Spreading her wings

Senior Lizzie Marvin sends positive message with Gold Award project


photo by Caitlyn Patel

Senior Lizzie Marvin writes “#IAmBeautiful” in the corner of her butterfly wing mural in the upper house girls’ bathrooms. Marvin intended for girls who take selfies with the murals to post them using the hashtag so she could see what people thought of her project.

Jeannie Williams, Editor-in-Chief

Something is different in the Building 2 and 3 bathrooms. When a student goes to wash her hands and looks in the mirror this school year, she won’t just see her reflection. She will see herself transformed into a beautiful butterfly and message that reads, “You are beautiful.”

Over the summer, senior Lizzie Marvin painted butterfly wings and the positive message on the bathroom walls to earn her Gold Award, an award granted to high school aged Girl Scouts who complete a project to benefit a community. Girls who pursue the award must do ample background research, complete a thorough project proposal, present it to a committee for approval and present again once the project is carried out.

“I have always loved the fact that the girl takes charge and coordinates her own project,” Marvin said.  “I like the idea of feeling like I have made my own difference in my community.”

Marvin started by identifying a community to reach out to, and decided on the school because she would be able to see the immediate impact. She wanted to spread a positive message, but struggled to find a way to convey it.

Painting is something Marvin does in her free time, so she thought about using it to promote positivity through a mural. She considered painting a friendship circle in the courtyard, but decided it would not work logistically.  Last school year, when looking in the mirror in one of the bathrooms, Marvin noticed the big, open space on the wall behind her, and the idea for the butterfly murals began to form.

Marvin set to work making sketches of possible designs.  Before she could break open the paint cans, she had to meet with principal Mary Williams to get the project approved and did so in April. She received approval in the same meeting, and the butterfly design was decided on.

“I was very impressed with her presentation,” Williams said. “The [purpose] is to heighten the self-esteem of the young ladies in our school and remind them that they are all beautiful people and have special qualities.”

After getting approval from Williams, Marvin proposed her project to the Gold Award committee on May 10.  Her project was not initially approved because it did not contain an educational aspect.  Marvin now plans to post information on her project on the school website to meet this requirement.  After amending her project proposal, she began work.
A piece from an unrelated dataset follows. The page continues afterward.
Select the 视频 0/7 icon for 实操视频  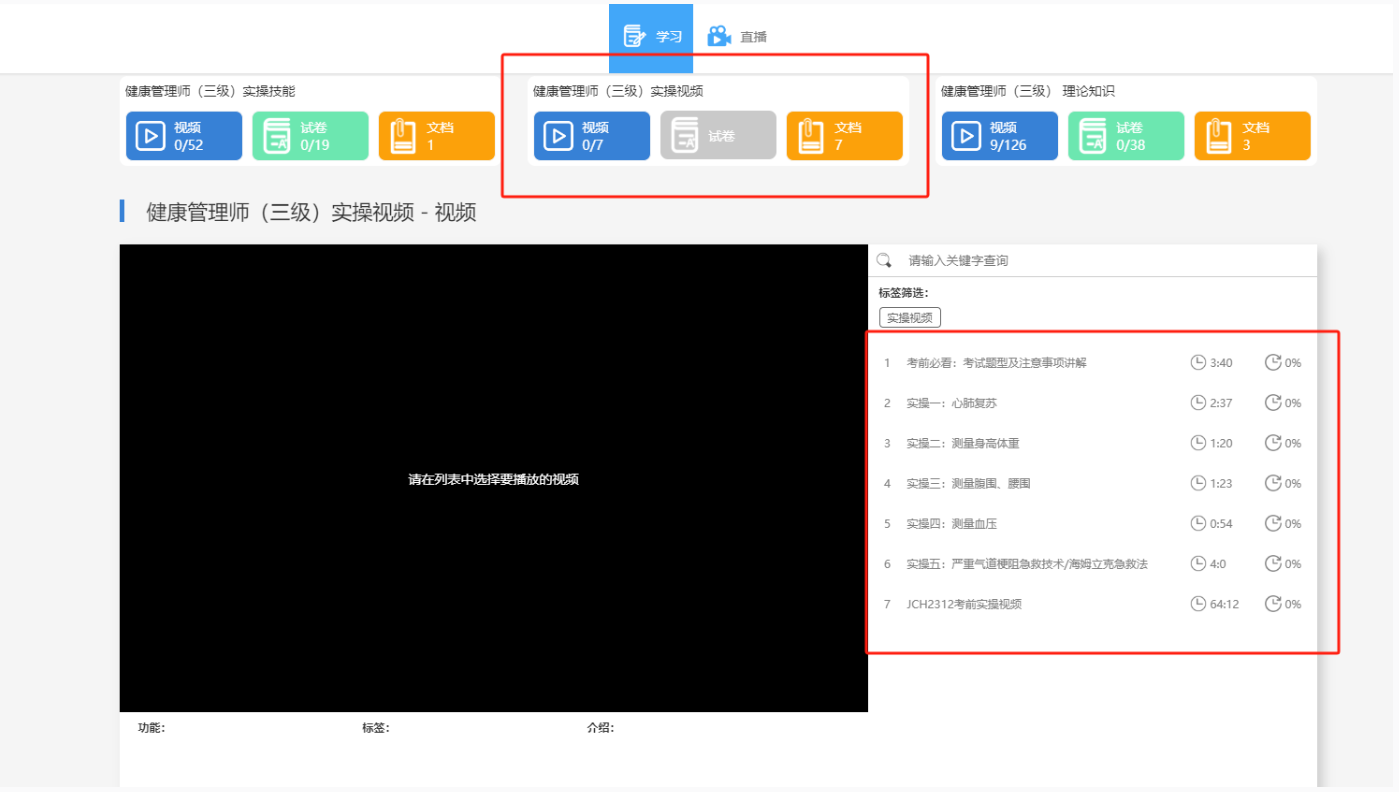pos(591,136)
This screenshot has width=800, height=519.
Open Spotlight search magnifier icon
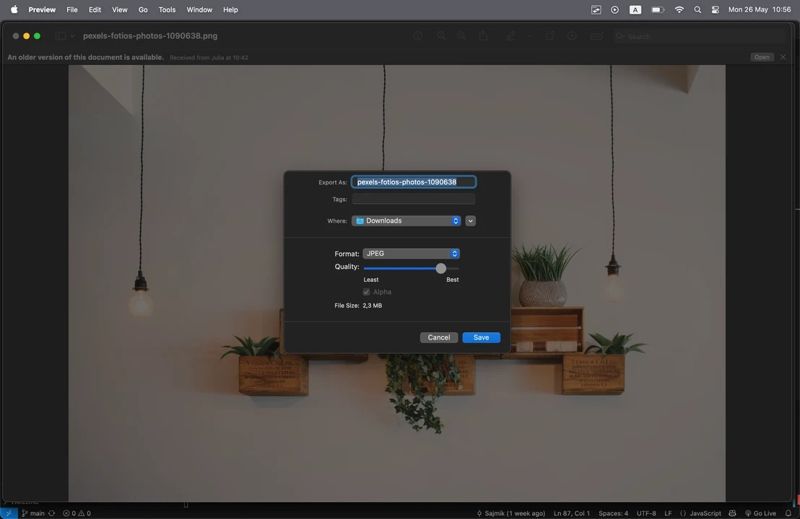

Marvin enlisted the help of several of her friends including seniors Natalie Crawford, Caitlyn Patel, Lauren Leverett, Sabrina Hutcheson and Kaili Morens.

“It was a very creative and unique idea,” Leverett said. “I thought it sounded very Lizzie Marvin-like because she’s such a sweet and thoughtful person.”

Marvin and her helpers spent up to five hours on each mural, visiting the school almost daily between June 14 and June 28. Each time they painted, they had to carry in ladders, paint buckets, drip plates, and stencils in with them. They were also limited in the times they could paint because they could only do it while summer school was going on.

The murals were completed one at a time, each following a specific process.  The stencils Marvin made were taped to the walls and traced, then the inside of each shape was filled in with paint Marvin got a discounted rate from PPG Paints.

The murals made their debut at schedule pickup, and the feedback has been positive, but Marvin still has legitimate concerns about vandalism.  It was part of the reason she and Williams decided to only include the murals in the girls’ bathrooms.

“There’s always a possibility of [vandalism], and I’ll be a little sad, but I won’t take it personally,” Marvin said.

So far, the murals are untouched by graffiti, and Marvin has received an overwhelming amount of positive feedback and thankfulness through Twitter and Instagram.

To finalize each mural, Marvin carefully wrote in the corner, “#IAmBeautiful.”  She wanted girls who took selfies with the murals to be able to post them on social media in a way that was easy for her to see.  Marvin also created an Instagram account where she plans to post the selfies as she gets them.

“When people tell me, ‘I like what you’re wearing,’ or, ‘Your hair looks pretty today,’ that makes me feel happy inside and makes me feel confident. I feel like I can do anything you know?” Marvin said. “I want people to be able to have that positive atmosphere with them all the time.”